Abstract

This study examined the cardiovascular effects of 17beta-estradiol in ovariectomized rats with heart failure. Two groups (50-60 days old) were implanted with 60-day-release pellets containing 17beta-estradiol (25 microg/day) or vehicle at 7 days before ligation of the left coronary artery. Another group was sham operated and given vehicle pellets. After 7 wk, they were studied under pentobarbital anesthesia. Relative to sham-operated rats, ligated rats had reduced mean arterial pressure (MAP, -24 +/- 6 mmHg), cardiac output (-27 +/- 4 ml/min), left ventricular (LV) end-systolic pressure (-29 +/- 8 mmHg), depressor responses to ACh (-6 +/- 4 mmHg at 7.2 microg/kg) and sodium nitroprusside (SNP, -22 +/- 6 mmHg at 9 microg/kg), and pressor responses to NG-nitro-L-arginine methyl ester (L-NAME, -14 +/- 6 mmHg at 8 mg/kg) and increased LV end-diastolic pressure (LVEDP, 10.3 +/- 0.8 mmHg) but no change in total peripheral resistance (TPR).
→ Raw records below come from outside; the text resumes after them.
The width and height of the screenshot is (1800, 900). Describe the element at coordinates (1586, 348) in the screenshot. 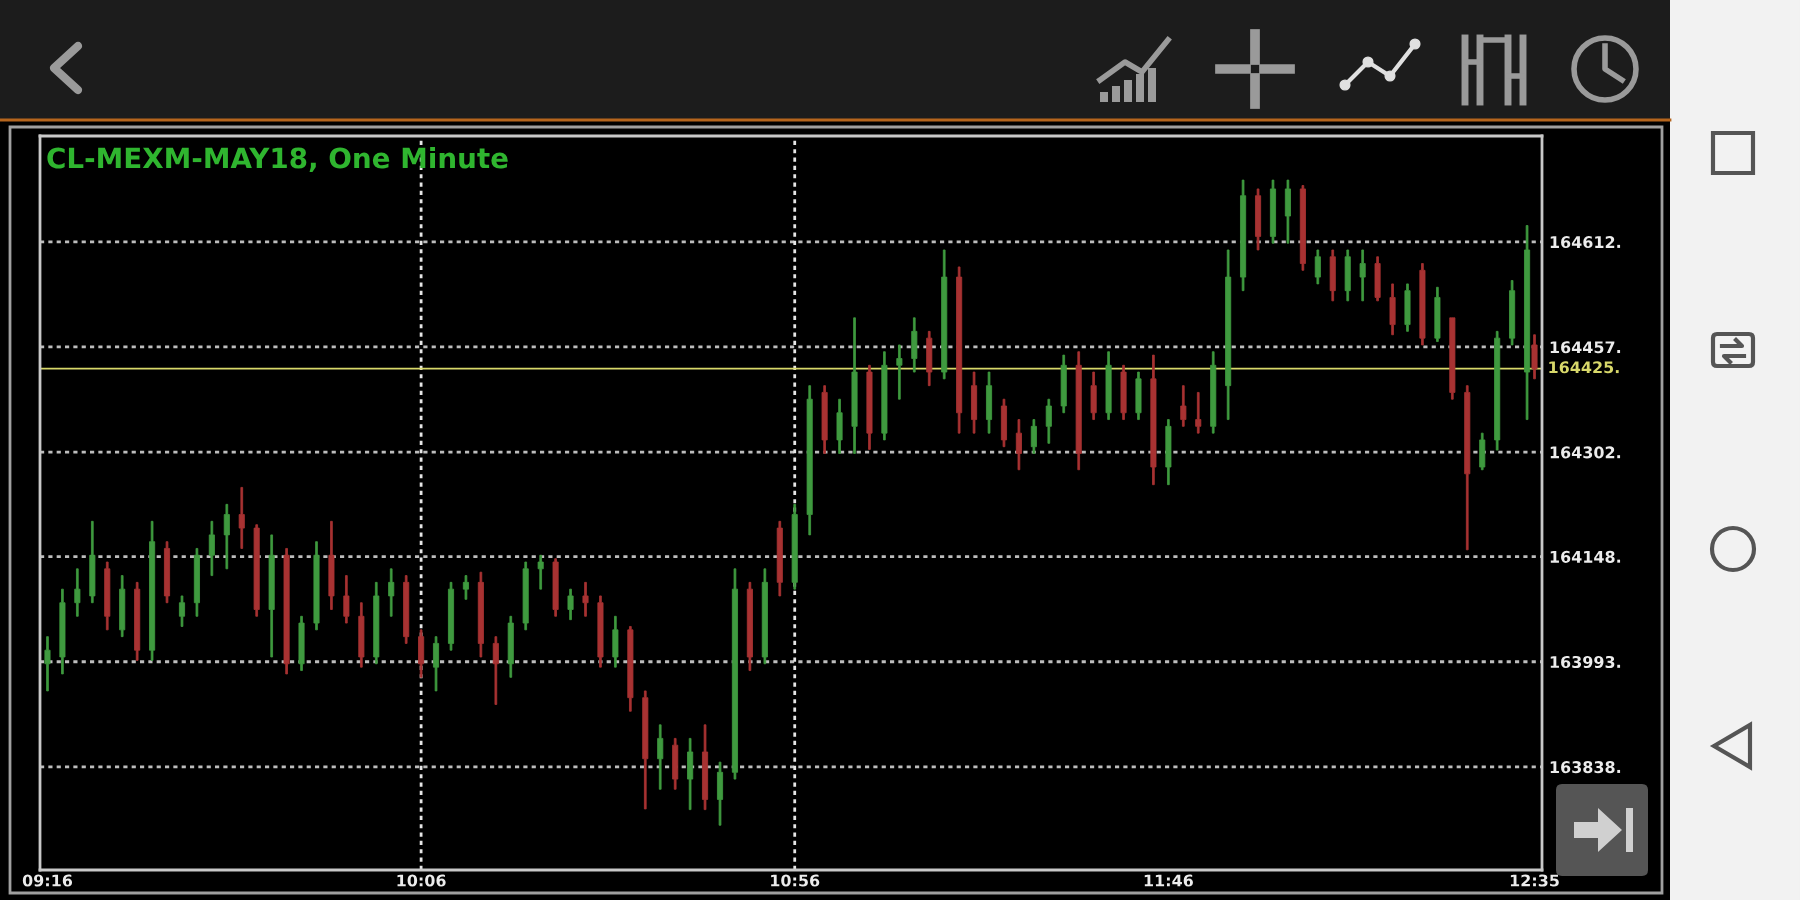

I see `y-tick-label: 164457.` at that location.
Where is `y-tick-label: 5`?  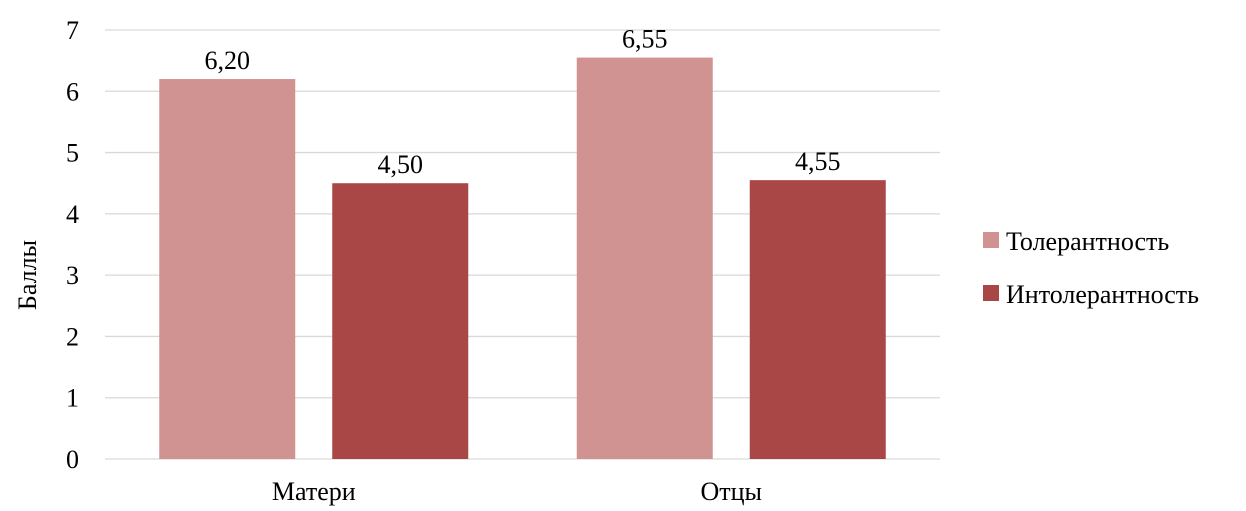 y-tick-label: 5 is located at coordinates (72, 154).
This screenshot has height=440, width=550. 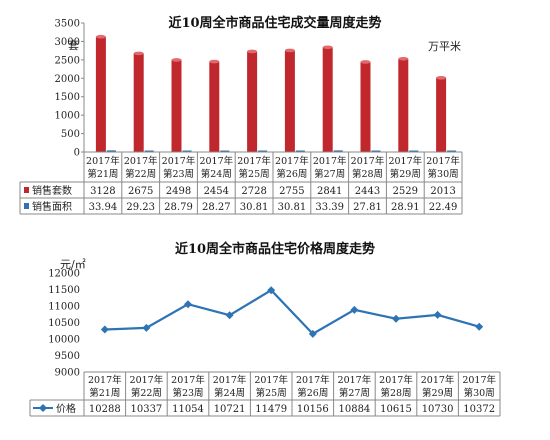 What do you see at coordinates (178, 174) in the screenshot?
I see `x-category-label: 第23周` at bounding box center [178, 174].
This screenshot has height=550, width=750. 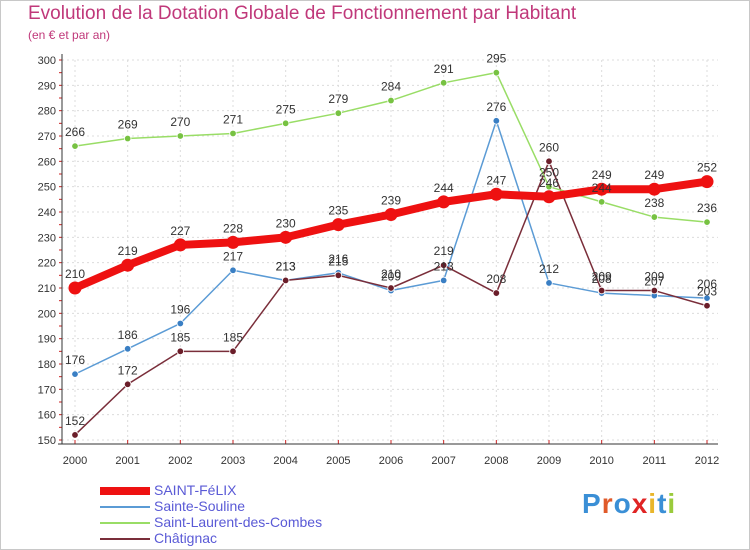 What do you see at coordinates (602, 175) in the screenshot?
I see `data-label-saint-f-lix: 249` at bounding box center [602, 175].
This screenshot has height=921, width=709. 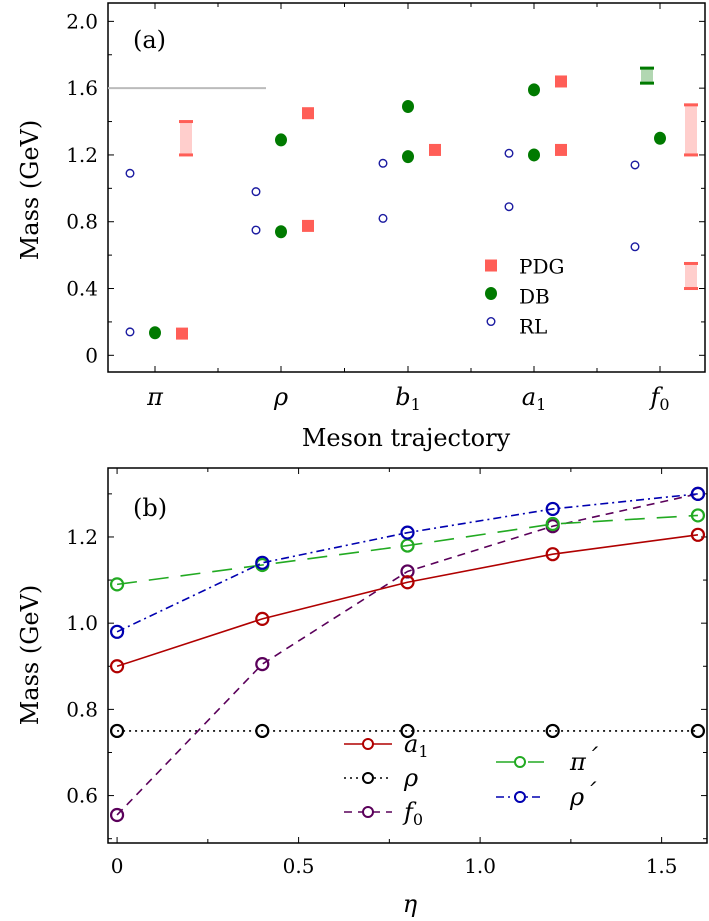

Treatment of ligated rats with 17beta-estradiol reduced TPR (-0.19 +/- 0.06 mmHg . min . ml-1), LVEDP (-3.6 +/- 1 mmHg), and responses to ACh (-16 +/- 4 mmHg) and augmented responses to L-NAME (14 +/- 3 mmHg) but did not alter other variables. Therefore, 17beta-estradiol reduces preload and afterload and restores the vasodilator role of basal nitric oxide in ovariectomized rats with chronic heart failure.